The current economic situation has made it even more imperative for schools, like businesses, to operate at a higher level of efficiency to make their budgets stretch farther. We have seen throughout this book how applying Lean, Six Sigma, Operational Excellence and other strategies and methodologies has driven amazing improvement in businesses across industries, including non-profit organizations. Unfortunately, education lags behind the times in implementing organizational excellence systems and strategies. There is still a dearth of literature even available on the topic, let alone recommending application of these strategies.
This chapter will challenge you to:
- Drive your efforts toward making organizational excellence methodologies in education a part of your practice.
- Push educational systems in your area and across the nation to see the need to implement such strategies in their systems.
- See the need to implement such systems in education and become part of the future solution to the educational institution crisis.
Seeing the Future of Education through an LSS Lens
From my experience and the research I have conducted, more and more practitioners of Six Sigma believe the combined effort of Lean and Six Sigma increase the opportunity for larger gains while reducing the challenges of developing sustainable change. Businesses can expect a 10 to 30 percent improvement in their production when properly utilizing Lean Six Sigma. How would you like that much improvement in school climate, test scores, attendance or graduation rates? Probably, most of you would be astounded at a mere five percent increase in test scores across the spectrum in a single school term. Is this possible? Yes; however, this will never happen consistently unless there is total
implementation of Lean Six Sigma system wide.
Education has a lot of stakeholders – more than the average business. The obvious customer is the student, who graduates with a diploma or degree from some institution and goes off into the workforce to live a wonderful life, assuming all of his or her requirements have been met. There are also the parents, who expect their children to graduate, leave the house and become financially self-sufficient so they, the parents, can enjoy their middle and retirement years without worry or further financial outlays. Colleges and graduate programs are also customers – they obtain their own customer base from students who graduate from high school and want obtain Bachelor’s degrees. Further down the line are the businesses that depend upon educational institutions to provide a well-educated, intelligent workforce to employ in their organizations.
School boards and state, local and federal governments are also clients whose needs an educational institution must consider. Educational bodies count on government for budgetary allocations. No Child Left Behind requires demonstrated adequacy in student knowledge and performance and carries with it a host of requirements schools must follow that may or may not consist of value-added activities. Finally, the public in general can be considered a client of education. The degree to which the workforce is educated affects the overall economic performance of a nation.
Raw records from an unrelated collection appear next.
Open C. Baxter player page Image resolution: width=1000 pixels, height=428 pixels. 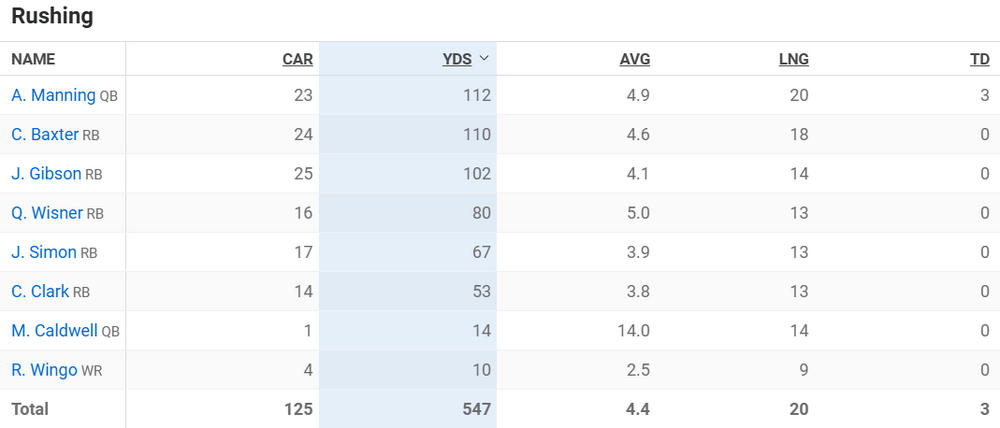pyautogui.click(x=45, y=135)
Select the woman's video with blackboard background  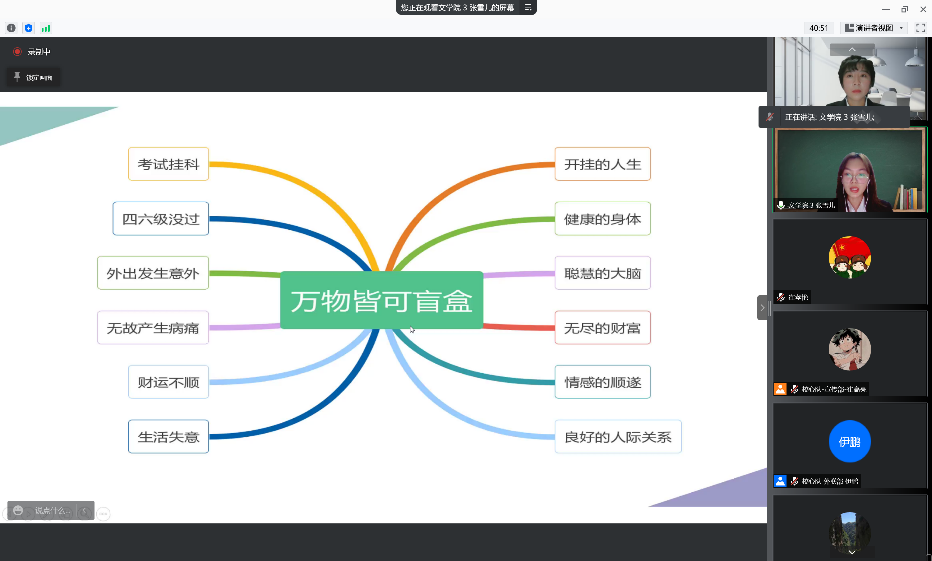(x=849, y=170)
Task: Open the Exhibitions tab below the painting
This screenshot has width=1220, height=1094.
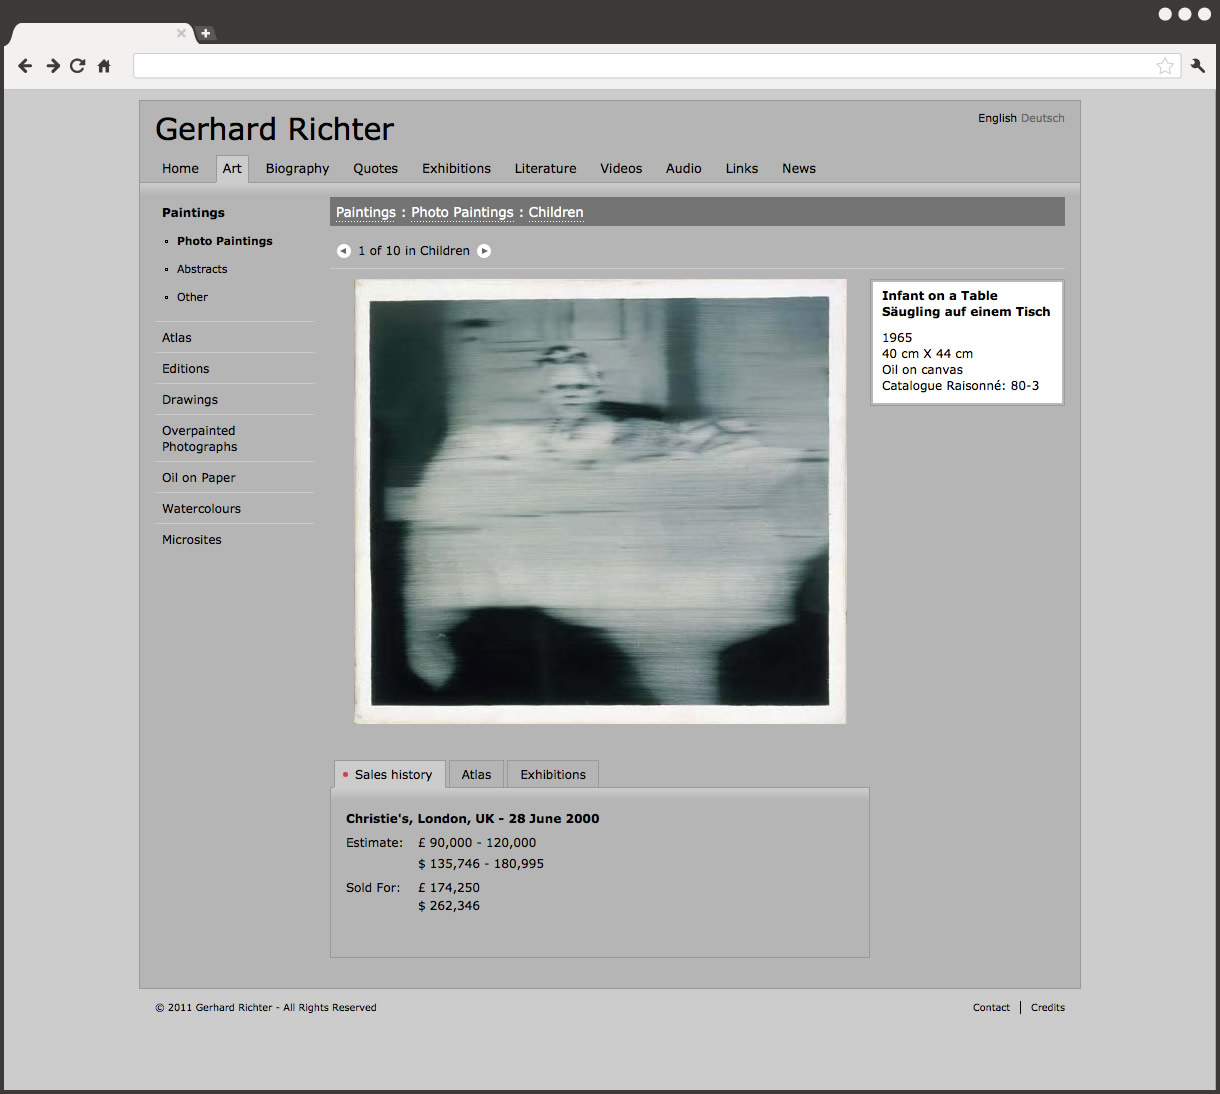Action: tap(553, 775)
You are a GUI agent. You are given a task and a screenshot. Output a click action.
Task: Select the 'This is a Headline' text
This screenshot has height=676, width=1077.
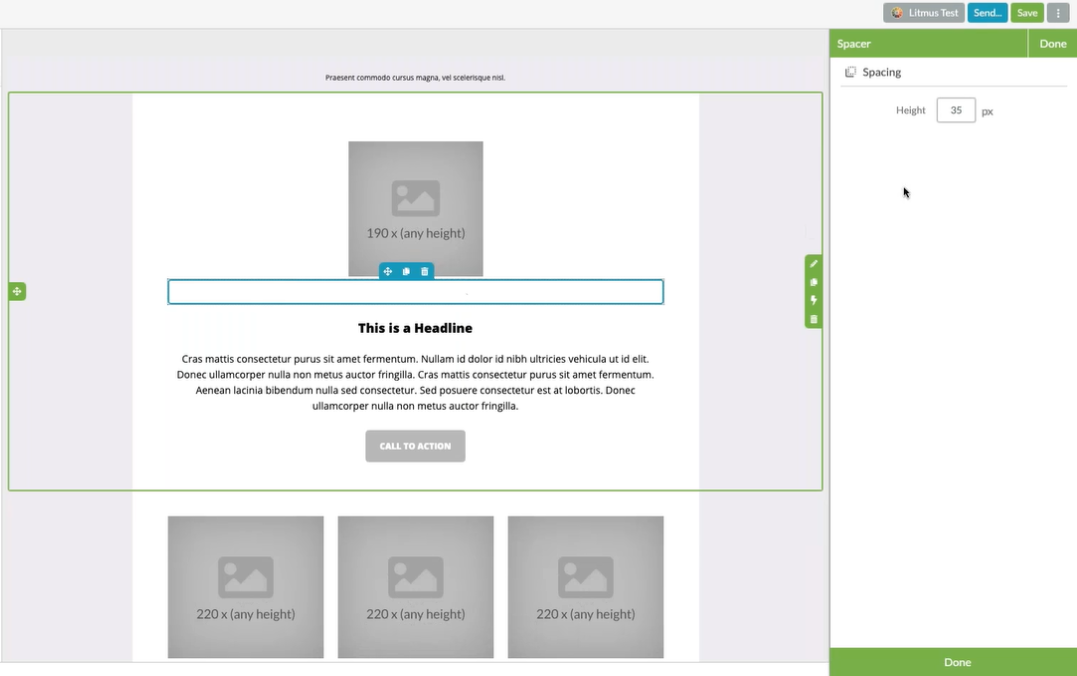tap(415, 328)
With so many stakeholders and so much riding on how our educational institutions perform, it still amazes me to see education turning a blind eye to the improvements that can be realized by initiating Lean Six Sigma or Operational Excellence programs. In the following sections, I will outline how LSS can be applied to education to improve efficiency and outcomes (graduation rates, test scores, etc.) and decrease waste in operations.
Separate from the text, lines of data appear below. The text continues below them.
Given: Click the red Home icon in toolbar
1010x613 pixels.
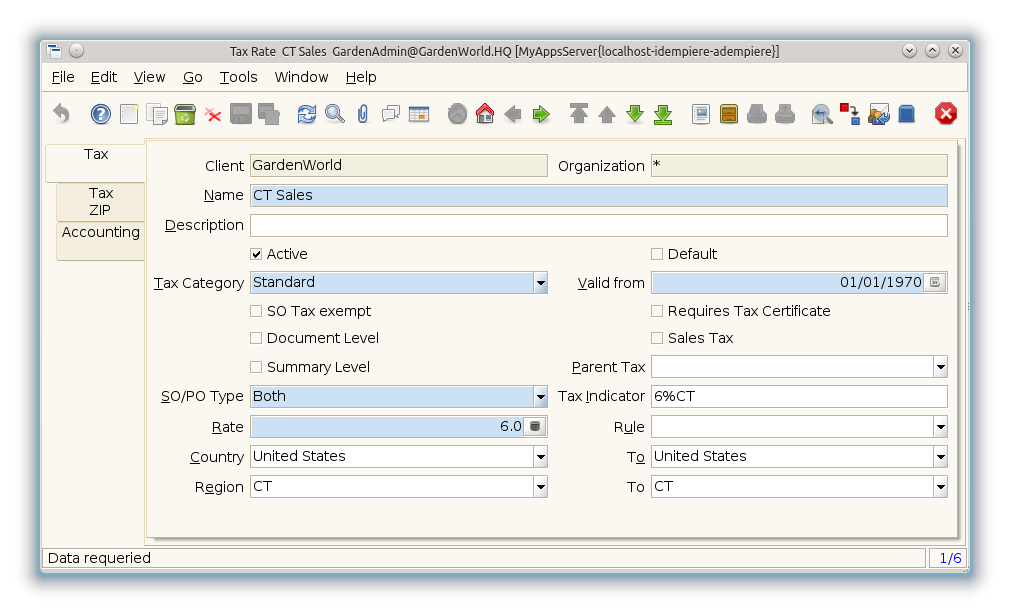Looking at the screenshot, I should click(485, 114).
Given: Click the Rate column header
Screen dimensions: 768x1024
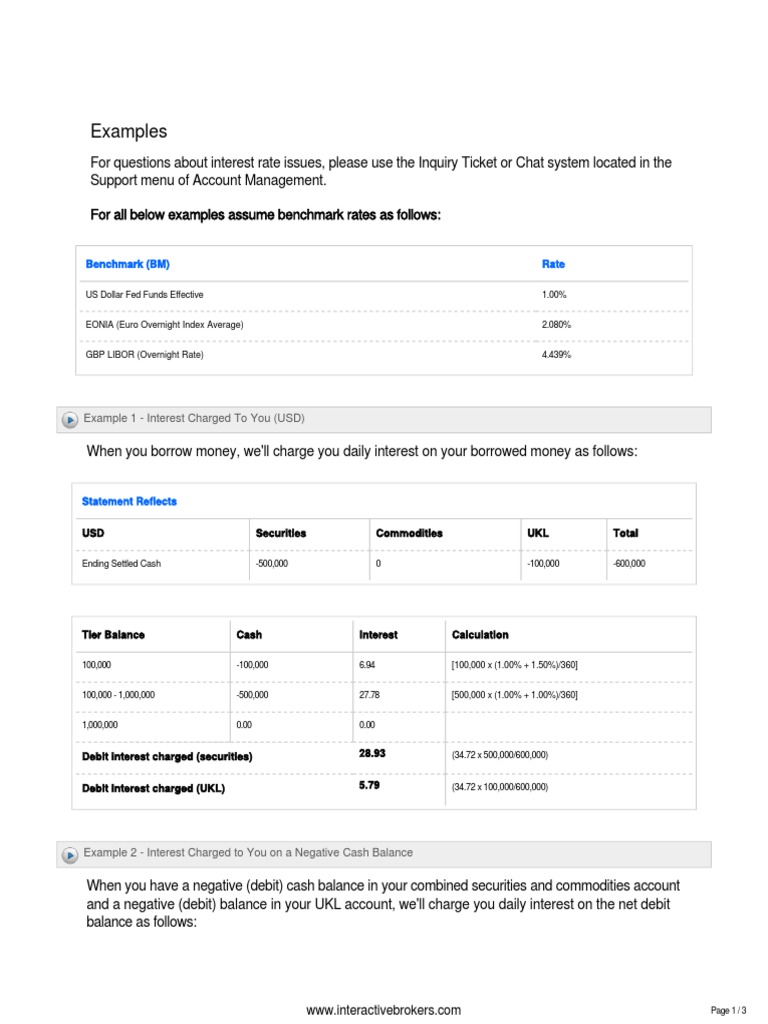Looking at the screenshot, I should tap(553, 265).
Let’s Talk about Lean and Six Sigma
As we’ve previously discussed, Lean is about eliminating waste in business processes. Lean was originally applied to manufacturing in a method known as Just-in-Time (JIT). In short, JIT turned manufacturing from a push process into a pull system where production is linked to customer demand and material replenishment requirements. JIT is a demand-supply model as opposed to supply-demand. As outlined in Chapter 14, Lean focuses on eliminating the 7M’s of waste. These wastes are largely identified through Value Stream Mapping, as discussed in Chapter 17.
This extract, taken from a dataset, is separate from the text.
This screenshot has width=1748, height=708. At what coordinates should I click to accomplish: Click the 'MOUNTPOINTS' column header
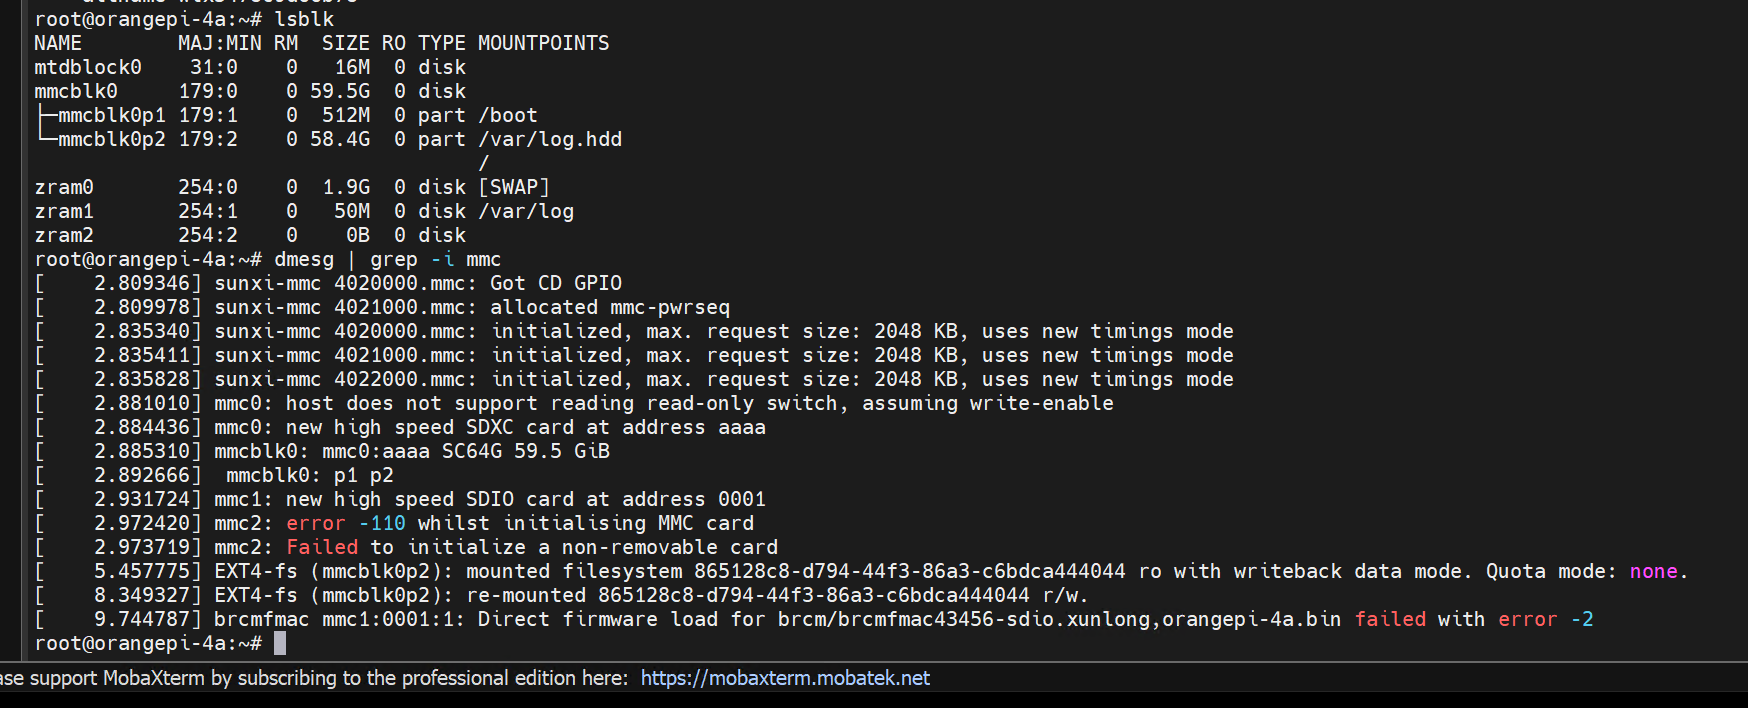click(x=543, y=43)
Six Sigma, on the other hand, is a set of specific improvement strategy tools and processes. The focus is upon identifying and removing defects. Six Sigma came out of Motorola Corporation in the 1980s, when one of the company’s engineers, Bill Smith explained that an acceptable level of imperfection [for his company] was six sigma, which equates to producing a yield of products that are 99.99966% error free.5 Today, Six Sigma has become so much more than an operating philosophy; it has become a goal, a metric, a methodology and a set of tools for eliminating defects. At its heart, Six Sigma embodies a methodology of improving quality (defect ratio) by gathering data, identifying then controlling variation, and improving predictability of business processes. Despite its focus on eliminating variation, many people forget that Six Sigma places a strong emphasis on value in waste reduction. Built into the philosophy is the recognition that there is some level of acceptable imperfection because there is a point at which the cost to fix a particular variation or waste becomes more costly than simply accepting it.
In education (as in any business) these practices have multiple implications and challenges. In Six Sigma, a defect is considered anything that causes customer dissatisfaction (See Chapter 16 on Voice of the Customer). The customers in education, as we have seen, are everyone from the student all the way up to the federal government. We are the only country in the world focused on educating everyone. Equal
footing and opportunity for all, from top to bottom and bottom to top, is a necessary goal in order to improve, grow, learn, and enter that eternal journey toward success: the American Dream. Yet the variety of needs required by the overwhelming number of stakeholders often complicates and confuses the implementation of improvement initiatives. It is often easier to stay with the status quo than to figure out where to start and
which customer to please first.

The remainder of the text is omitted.